I have a love/hate relationship with my subconscious, as I think most people do. My dreams are often interesting and fairly vivid, showing deep, hidden desires. This is both wonderful and terrible all at the same time, because in dreams, you usually get what you want, but waking up is like a cruel, kick in the stomach. The realization that what you experienced is not, in fact, real, is beyond disappointing. Dreams are like drugs, making you feel euphoric. It becomes an addiction, that feeling. Reality, in stark contrast, is like shock therapy: jolting your body and brain back into “normalcy.” It’s bizarre.
Last night, I dreamed about him. The person I have feelings for. It’s definitely NOT the first time this has happened, but it’s the first time in a few weeks. Interestingly enough, I dreamed about him after a very flirtatious text conversation with my temptation. I don’t know how that happened, but I think it’s a sign. A similar thing happened before the end of the schoolyear, and I took that as a sign too that as much as I sometimes want to give in to my temptation, I shouldn’t. I don’t feel the same way about him that I do about the other.

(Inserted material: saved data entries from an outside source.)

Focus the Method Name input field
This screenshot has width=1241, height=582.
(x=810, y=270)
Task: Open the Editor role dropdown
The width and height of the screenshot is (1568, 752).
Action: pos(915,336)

My dream was so vivid and lovely, and I just wanted it to go on forever. It made me realize how much I miss him and how much I’ve been holding back from him emotionally. It’s something I’ve been trying work on, being more open with how I feel about things. It’s actually something he and I have discussed with each other and yet I still haven’t been completely honest with him about how I feel. Even in my dream, I felt as though I was holding back. Maybe I have a subconscious block on those emotions? I don’t know. All I know is that I have to confront these feelings head on, and I need to tell him how I feel…sooner rather than later. I want the dream to be real, and that’s the only way to MAKE it real.